How about you—do you struggle with this issue?

The Quakers have a wonderful solution to this problem: the Clearness Committee. They have a well-structured approach to allowing others to have input into major decisions. This article by Parker Palmer, “The Clearness Committee: A Communal Approach to Discernment,” is worth the five minutes it takes to read.

Proverbs 11:14 teaches: “Without wise leadership, a nation falls; there is safety in having many advisers” (NLT). Personalize this verse by substituting “a person” for “a nation.” When making decisions, ask for advice. There’s no downside to doing so. 

Get the monkey off your back. Who is responsible for the next move?

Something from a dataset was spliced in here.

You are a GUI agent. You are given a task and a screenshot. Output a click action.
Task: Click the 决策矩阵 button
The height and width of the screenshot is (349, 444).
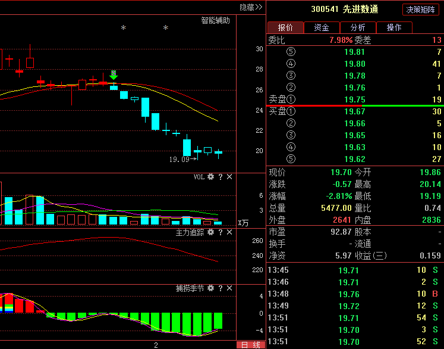click(x=421, y=10)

In a now-famous article titled “Management Time: Who’s Got the Monkey?” (Harvard Business Review, November, 1974), authors Oncken and Wass created a clever and memorable illustration on how a person can unwittingly accept responsibility for activities that should be handled by others.

In the illustration, the “monkey” is simply the next move. It is not the problem, or the project, or the goal, or the desired result; it is the next step.

Read the three scenarios below and picture a monkey leaping from the back of the direct report, teenager, and repairman to the shoulders of the boss, mom, and homeowner. Once you visualize the long-tailed primate jumping from one person to another, you’ll never forget the illustration. Since becoming aware of this phenomenon, sometimes in conversations I can almost feel the weight of a monkey as it jumps from my back onto someone else’s or from their back to mine.

    • Imagine that you’re walking toward your office when one of your direct reports approaches and says, “I’m not sure how to handle a problem we’re having on a project.” You reply, “Let me think about it and I’ll get back with you.” The monkey is now on your back.
    • Imagine that your teenager approaches you and says, “Mom, I can’t find my baseball shirt.” You reply, “I may have put it in the washing machine, let me check.” The monkey is now on your back.
    • Imagine that you’re having some repair work done at your house and the repairman says, “I’m not sure this repair will meet city code.” You reply, “I’ll call the city and ask.” The monkey is now on your back.

I fall into this monkey-on-my-back trap often because 1) I like to do things myself, 2) sometimes I think I can do a better job at certain things than others can, and 3) I’m a people pleaser so I’m inclined to do people’s jobs for them.

When we allow employees, children, workers, and friends to handle their own monkeys, they will grow, acquire new skills, become more responsible, and more work will get done. And we’ll have more time to do those things that only we should do and more discretionary time to enjoy life.